Harvey D. Kushner, former head of a private consulting firm and a former Kensington resident, died July 31 at Cedars-Sinai Medical Center in Los Angeles after suffering a fall. He was 86.
The son of Morris Kushner and Hilda Kushner, owners of a dry-cleaning establishment, Harvey David Kushner was born in Brooklyn, N.Y., and moved in 1933 with his family to Annellen Road in Northwest Baltimore.
He was a 1948 graduate of Polytechnic Institute and earned a bachelor’s degree in 1952 from the Johns Hopkins University’s Whiting School of Engineering.
After college, he worked during the Korean War as a civilian at the Navy Bureau of Ships in Washington. He later joined Operations Research Inc. in Silver Spring, where he rose to become its president and CEO.
In 1965, after a series of acquisitions, the company was renamed ORI Group Inc., and eventually was merged into ARC Inc., a public technology company.
Mr. Kushner left the company in 1977 and established Kushner Management Planning Corp., a private government consulting company. He closed the firm and retired in 2007.
While living in Montgomery County, he chaired the Commission on Higher Education and Technology that led to two graduate education campuses for the Johns Hopkins University and the University of Maryland.
He was a co-founder of the Montgomery County High Technology Council, and for six years served as its first chairman. Today, it is known as the Maryland Tech Council, a statewide organization.

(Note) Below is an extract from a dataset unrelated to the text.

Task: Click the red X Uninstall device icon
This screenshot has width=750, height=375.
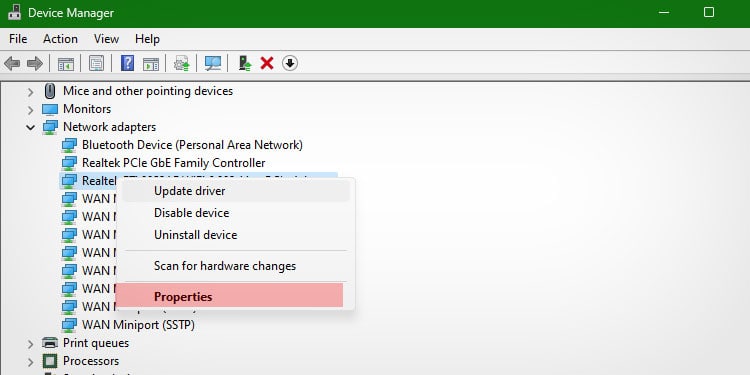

In 1950, he married Rose Rehert, who became a prominent expert on breast cancer and was a member of the National Cancer Advisory Board. She died in 1990 from the disease.
Mr. Kushner served as a director of the Rose Kushner Breast Cancer Advisory Center, where he published “If You’ve Thought About Breast Cancer,” which was written by his wife in 1980.
He was a member of the New York Academy of Sciences and the American Association for the Advancement of Science.
He was a former member of the National Advisory Council of the Whiting School of Engineering at Johns Hopkins and the board of visitors of the Biotechnology Institute and former chairman of the board of visitors of the School for Public Affairs, both at the University of Maryland.
After his wife’s death, Mr. Kushner moved to Palos Verdes Estates, Calif.
He was also an artist and violinist, and returned often to Annapolis, where he owned a series of boats and enjoyed sailing the Chesapeake Bay.
Plans for a memorial service to be held in Baltimore in September are incomplete.
He is survived by two sons, Gantt Kushner of Silver Spring and Todd Kushner of Salt Lake City; a daughter, Lesley Kushner of Los Angeles; and his companion, Dr. Patricia Sacks of Palos Verdes Estates.